§ **Dataset records**
* * * * *
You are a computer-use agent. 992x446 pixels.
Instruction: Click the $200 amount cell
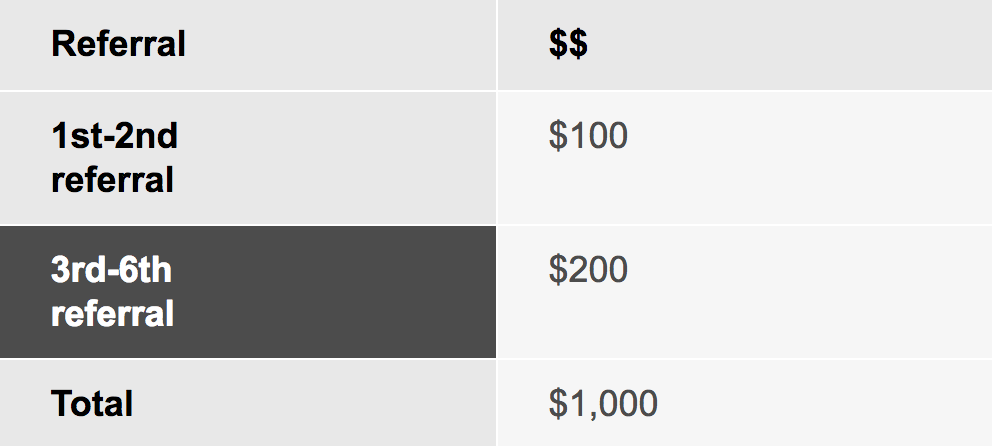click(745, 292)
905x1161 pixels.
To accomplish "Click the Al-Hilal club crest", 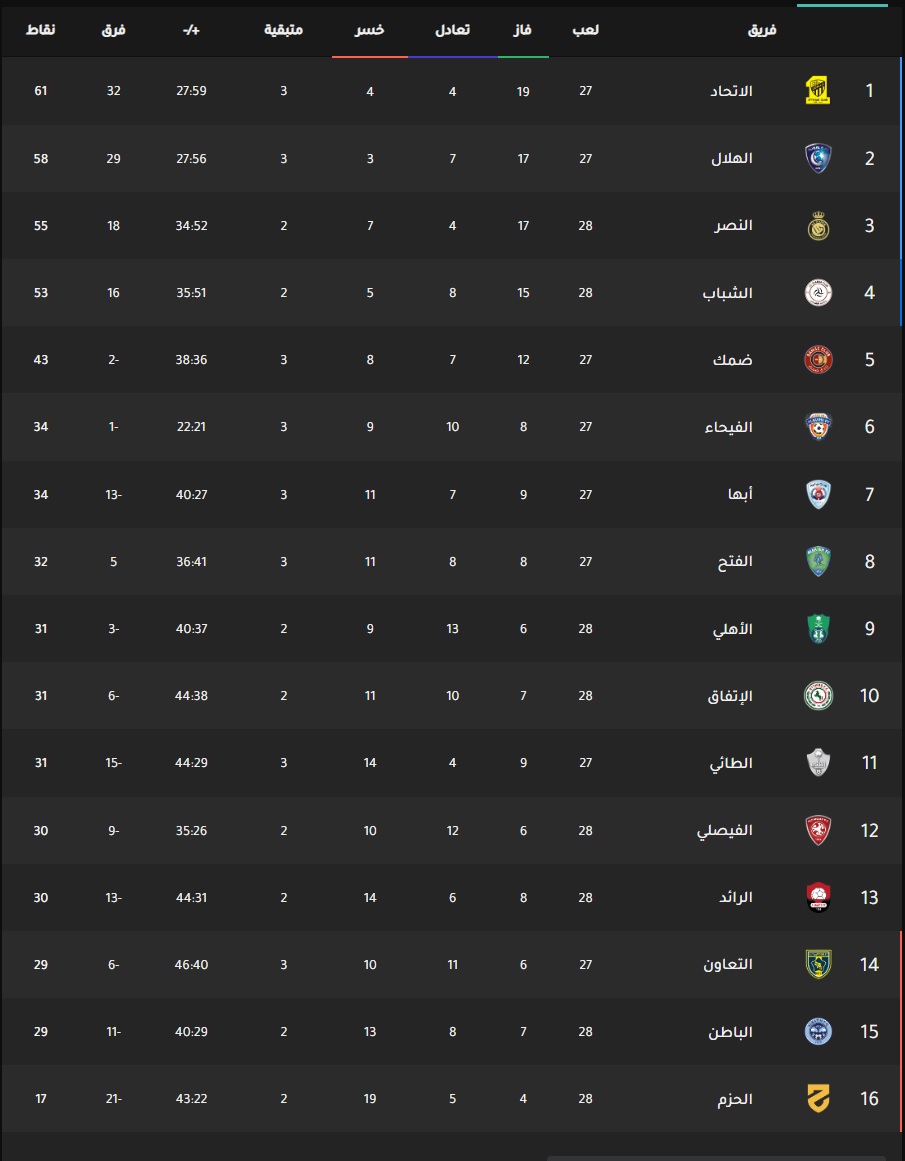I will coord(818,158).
* * * * *
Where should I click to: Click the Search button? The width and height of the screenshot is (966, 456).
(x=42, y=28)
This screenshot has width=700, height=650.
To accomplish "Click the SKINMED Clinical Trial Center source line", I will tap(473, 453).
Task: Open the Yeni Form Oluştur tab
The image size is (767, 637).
* * * * *
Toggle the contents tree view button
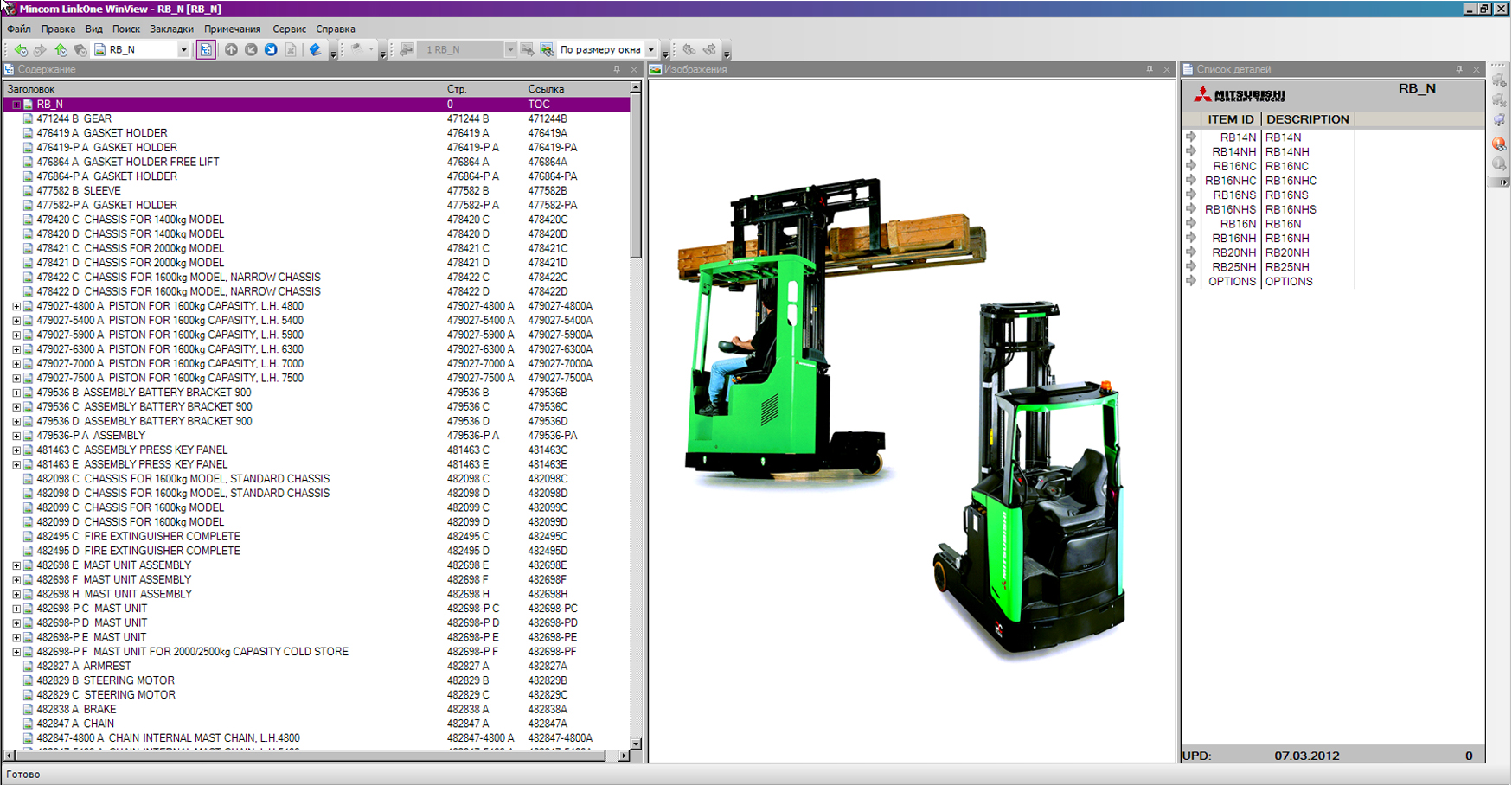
* * * * *
§ **Work item**
Copy only the lines in the listing that contain "pixels".

§ **Your response**
You are a computer-use agent. 992x446 pixels.
905x1161 pixels.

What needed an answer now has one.